■ Texto fornecido:
╭──
A aprovação no concurso da então Fundação Educacional do Distrito Federal veio em 1986. "Era dia 20 de abril, um domingo. Saiu no Correio Braziliense a lista com os convocados", recorda-se. Durante anos, ele acumulou as funções, na Saúde e na Educação, em plantões sucessivos. A partir de 1999, passou a se dedicar apenas à sala de aula.
Um salto filosófico
Com o tempo, o repertório do professor evoluiu e ele, hoje, consegue reconhecer os pais no personagem principal da obra do filósofo francês Jacques Rancière, O mestre ignorante — Cinco lições para a emancipação intelectual. O protagonista é um docente que convida os estudantes à reflexão sem sequer falar o mesmo idioma que eles, um método filosófico que vai além da pedagogia da explicação.
"Eu tenho certeza: hoje, todo mundo explica tudo e não explica nada. Porque o ensino não está voltado para a curiosidade", atesta o professor, numa crítica contundente aos dispositivos móveis. "Eu fico abismado quando alguém quer substituir a figura do professor por uma suposta inteligência artificial", reclama, no único momento em que o semblante calmo e a voz pacífica parecem mudar e dar lugar à indignação.
"Você tem uma massa de informação tecnológica, mas você não tem uma massa de sabedoria. Quando eu falo que o professor é importante, é porque ele constitui diálogo. Isso aqui vai te dar o vazio (aponta para o celular). Conexão não é interação. Interação é muito mais importante."
Gerações impactadas
Gadelha testemunhou as várias mudanças do CEM 9, única escola em que trabalhou. Quando chegou, em 1986, a instituição havia acabado de ser transformada em Centro Educacional (CED) e recebia também alunos do ensino fundamental. Só em 1995 passou a ser Centro de Ensino Médio. Teve aluno cuja família inteira passou pela sala de aula do professor.
╰──
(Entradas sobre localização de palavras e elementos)
╭──
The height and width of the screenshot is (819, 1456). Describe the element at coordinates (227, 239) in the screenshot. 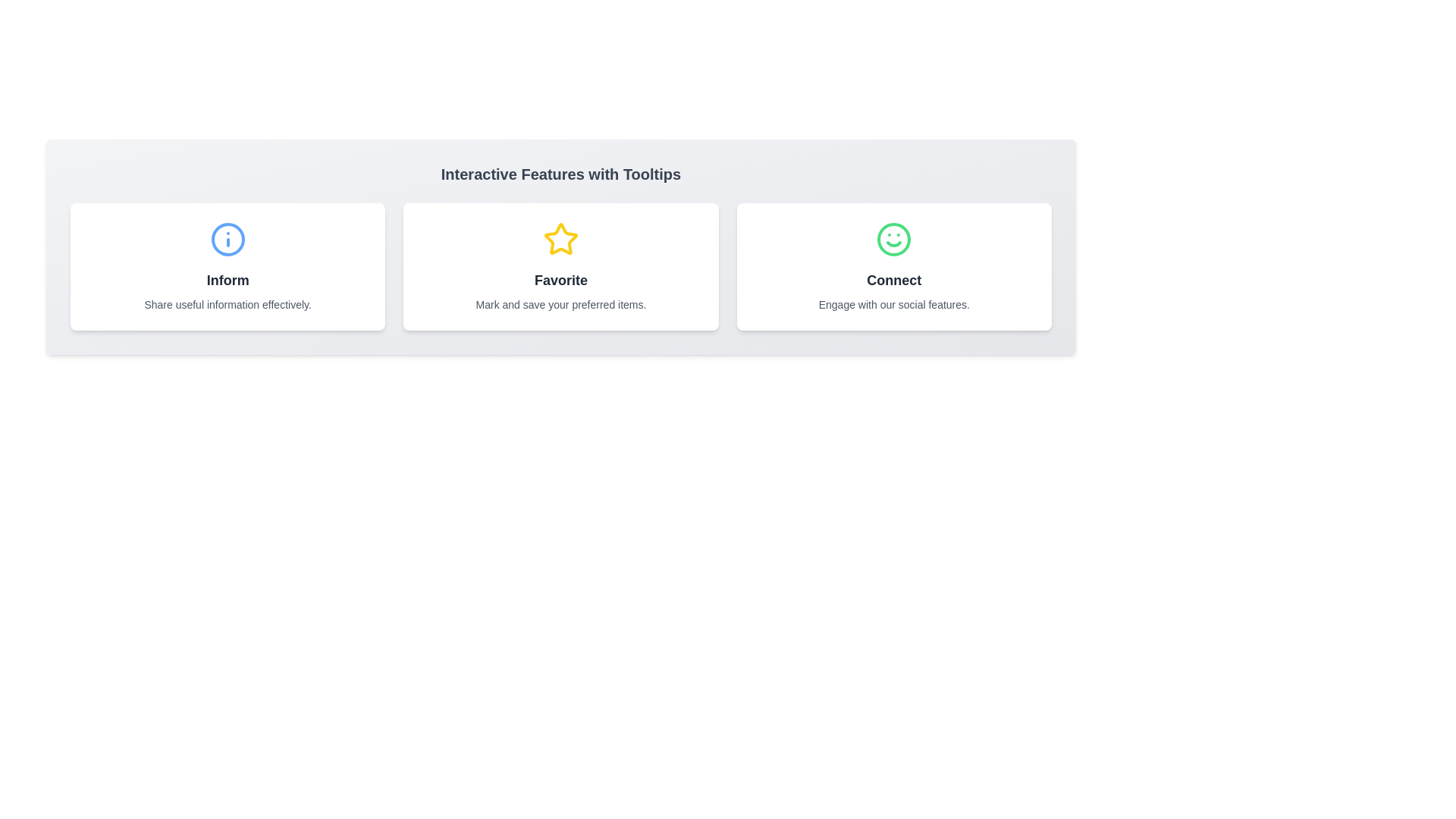

I see `the information icon, which is a blue circle with a lowercase 'i' symbol against a white background, located in the first section labeled 'Inform'` at that location.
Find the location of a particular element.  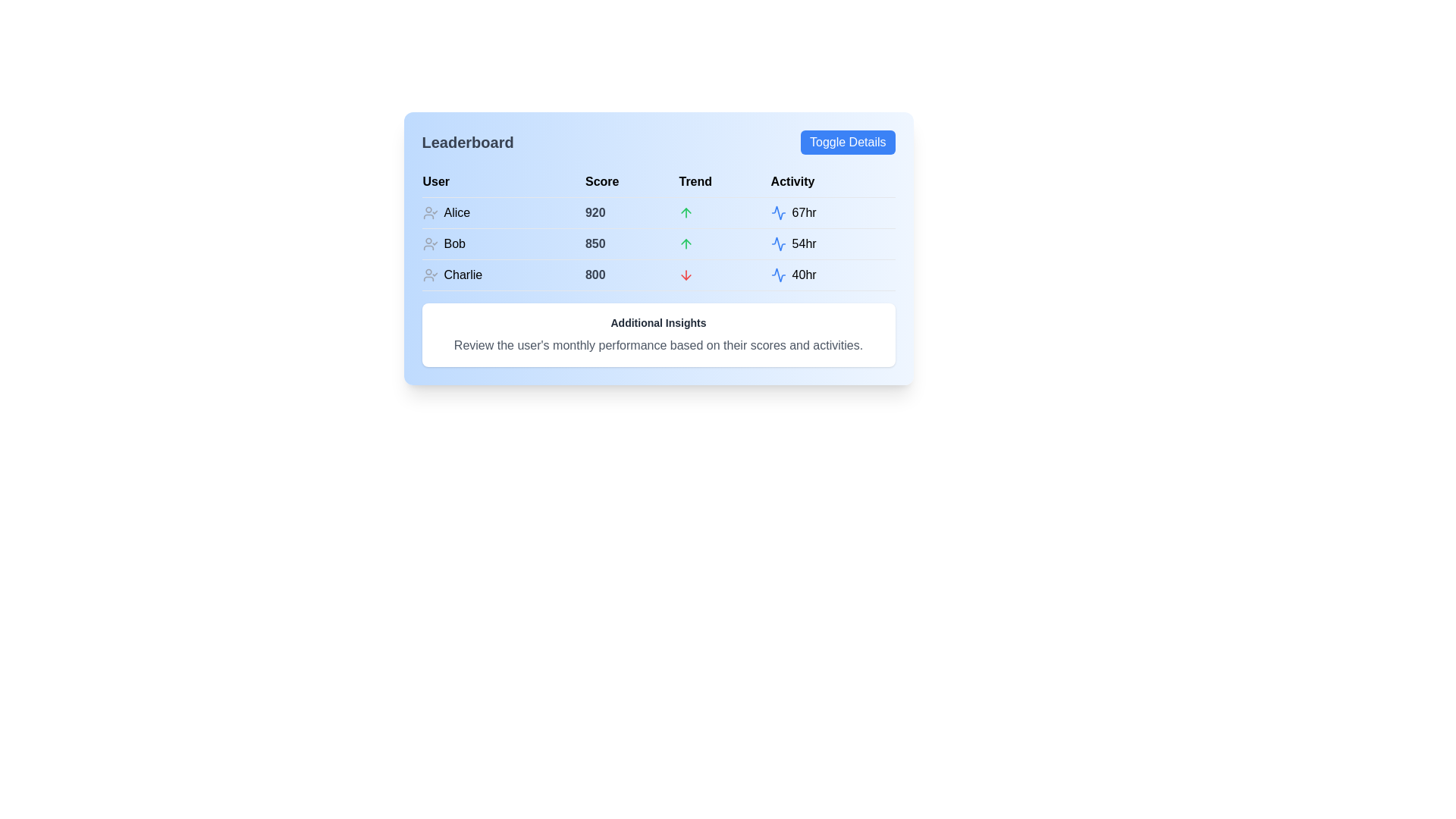

the blue wave-shaped SVG icon in the 'Activity' column that represents an activity or trend indicator for the user 'Bob' in the leaderboard table is located at coordinates (778, 243).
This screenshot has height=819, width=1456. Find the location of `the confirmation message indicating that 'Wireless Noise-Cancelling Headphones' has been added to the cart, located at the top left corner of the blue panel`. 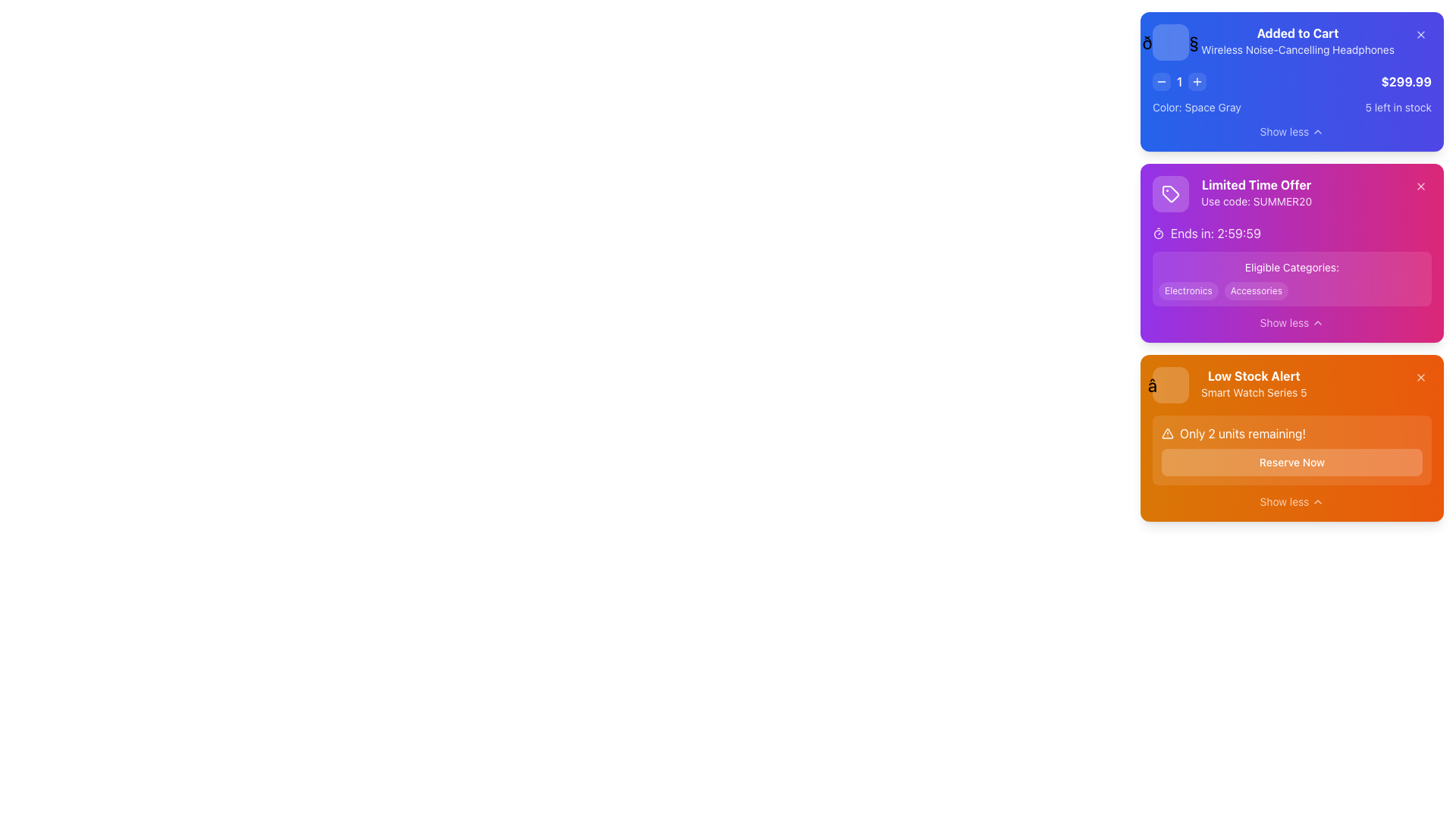

the confirmation message indicating that 'Wireless Noise-Cancelling Headphones' has been added to the cart, located at the top left corner of the blue panel is located at coordinates (1273, 42).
╰──
■ Instruções:
[a] Liste, na ordem em que aparecem pela primeira vez, todos os anos distintos mencionados no texto sobre o professor.
[b] Transcreva do texto sobre o professor o trecho que se inicia nas palavras que contêm "Gerações impactadas" e se encerra em "aula do professor.".
[c] Prossiga com o texto sobre o professor, escrevendo a partir da última frase apresentada.

■ Respostas:
[a] 1986, 1999, 1995

[b]
Gerações impactadas
Gadelha testemunhou as várias mudanças do CEM 9, única escola em que trabalhou. Quando chegou, em 1986, a instituição havia acabado de ser transformada em Centro Educacional (CED) e recebia também alunos do ensino fundamental. Só em 1995 passou a ser Centro de Ensino Médio. Teve aluno cuja família inteira passou pela sala de aula do professor.

[c]
Em 2007, assumiu a direção da escola, cargo que ocupou quase ininterruptamente até o início deste ano. Pouco tempo depois, a escola começou a aprovar grupos maiores de alunos na Universidade de Brasília e em outras instituições públicas pelo país. Com o reforço escolar aos sábados, no âmbito de projetos de preparação para o Programa de Avaliação Seriada da UnB (PAS/UnB) e o Exame Nacional do Ensino Médio (Enem), alcançaram resultados notáveis e consistentes ao longo dos anos. O recorde de aprovações foi de 123 estudantes.
Alunos do CEM 9 já participaram também da final de uma conferência de matemática, meio ambiente e ciências na Índia, em 2012, e de olimpíadas de filosofia e de matemática pelo país. "Formamos um conjunto de profissionais, de pessoas, que acreditamos terem contribuído para a sociedade brasiliense e, por que não dizer, do Brasil, não sabe?", orgulha-se Gadelha, com o sotaque cearense. "Para mim, isso é o que fica."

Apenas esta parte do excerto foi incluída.